## [Problem]
Write out each record below exactly, without pictures.

## [Provided records]
________________________________________

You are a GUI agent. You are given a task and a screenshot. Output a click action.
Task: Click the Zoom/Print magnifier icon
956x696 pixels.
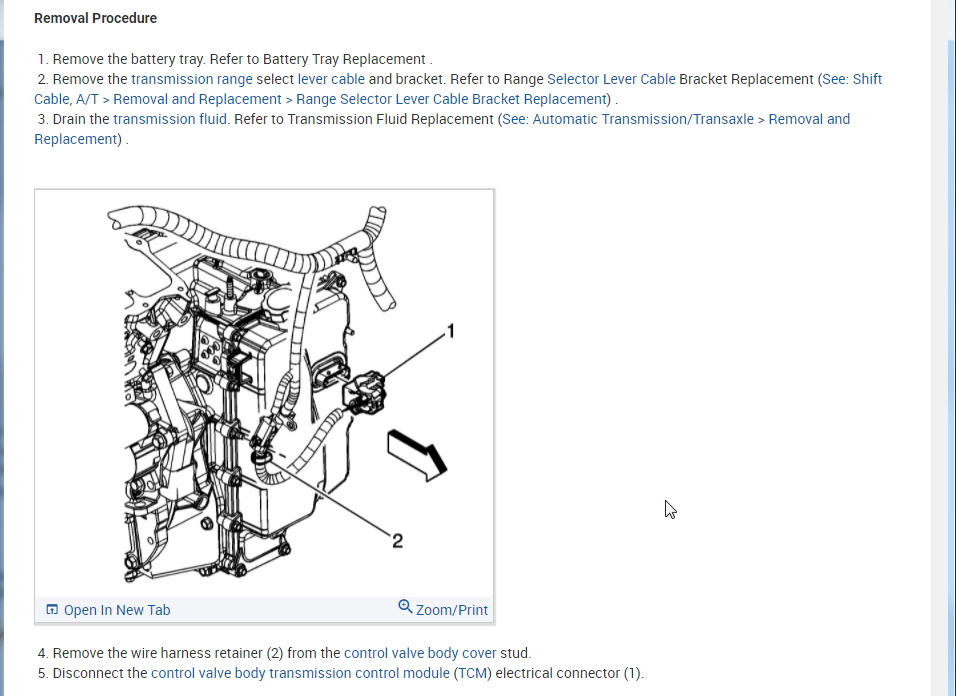coord(405,606)
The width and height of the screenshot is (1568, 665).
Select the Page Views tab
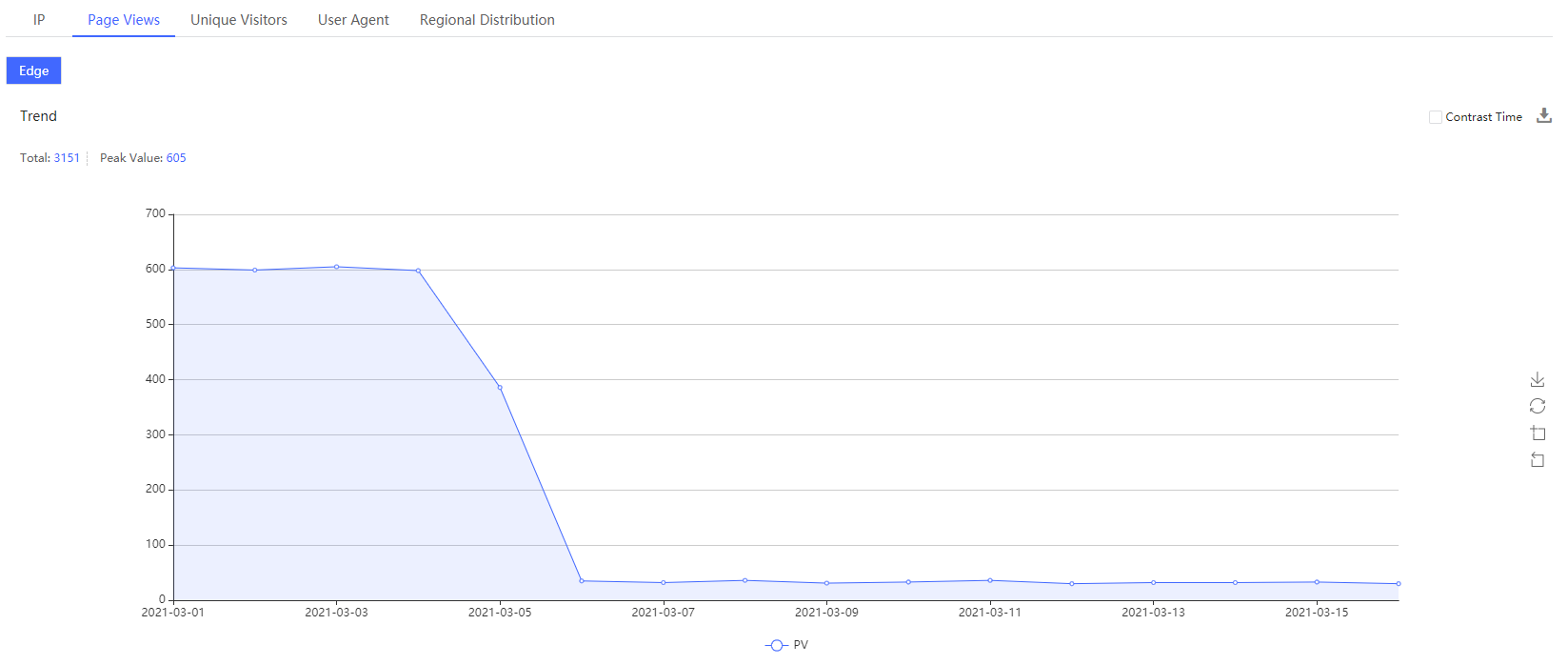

________________________________________

## [Written response]
You are a GUI agent. You are given a task and a screenshot. Output a click action.
Task: Click the Zoom/Print magnifier icon
956x696 pixels.
coord(405,606)
The width and height of the screenshot is (1568, 665).
Select the Page Views tab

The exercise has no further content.